Eleven
"Why didn't you bring your boyfriend with you?" Gerard LaPorte, Lucille Graham's husband and Robin's friend, asked Robin as they stood next to each other at the sink washing and drying the fine china that was going to be put out for the get together at the family home after tomorrow's memorial service. The children, Amelia and Pierre, were spending the night back at their own homes with their spouses and the grandchildren, Giselle and Lucille, were staying with Gerard so that he had company in the morning.
"I wanted to see all of you before tomorrow," Robin answered, avoiding his sharp gaze.
"I was surprised when you told me that you had brought a boyfriend with you all the way from America. He must be very important to you, very intimate," Gerard said conversationally as he tried a tea cup.
"We work together, we, uh…" Robin trailed off as she searched for an appropriate prevarication. "We're good friends."
"Lucille would have been so happy for you, finally finding someone who you let see your heart."
"We don't, we're not.
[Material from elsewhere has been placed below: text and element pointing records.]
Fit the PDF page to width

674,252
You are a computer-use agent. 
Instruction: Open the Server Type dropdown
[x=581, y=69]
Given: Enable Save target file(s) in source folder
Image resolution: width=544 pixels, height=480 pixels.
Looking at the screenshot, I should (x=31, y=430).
Patrick and I are casual." Robin turned and pretended to be scrubbing at a spot on the platter she was cleaning. Her cheeks were flushed.
"Casual does not come on a moment's notice to Paris for a funeral, Robin." Gerard put a hand on her bare shoulder. She had taken off her sweater and was wearing a blue sundress that tied around her neck. "You are running again. I could see it in your eyes when you came in. Even when you were reading the children their bedtime story you looked sad."
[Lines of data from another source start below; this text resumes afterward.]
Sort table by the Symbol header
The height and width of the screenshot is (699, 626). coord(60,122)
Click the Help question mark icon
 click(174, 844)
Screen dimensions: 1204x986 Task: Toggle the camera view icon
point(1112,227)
"Lucy just died, Gerard, of course I'm sad." Robin turned and handed her friend the beige platter.
"You don't fool me, ma petite." Gerard put the wet platter down on the counter. "You are once again letting your fears of this disease trap your heart. So many times we have discussed this."
"There's nothing to worry about." Robin's eyes darted away from Gerard's brown eyes which were so like Patrick's, all-seeing, beautiful. "I…."
"Yes, you love your career. You're healthy. There is more to life and this Patrick Drake showed you that and now you are running because you remember about death. Come." Gerard gently put his hand on Robin's arm. Robin put down the towel she was nervously crumpling between her hands and followed him to the back of the house. He opened the door to the grandchildren's room.
Just an hour earlier Robin had been reading Gerard's granddaughters a bedtime story The Velveteen Rabbit from the beautifully illustrated volume Robin had brought them years ago.
"What do you see?" Gerard asked Robin.
"Your grandchildren." Robin didn't understand the question.
"And?" Gerard's eyes bored into her.
Tears suddenly filled Robin's eyes and she turned and walked hurriedly down the corridor.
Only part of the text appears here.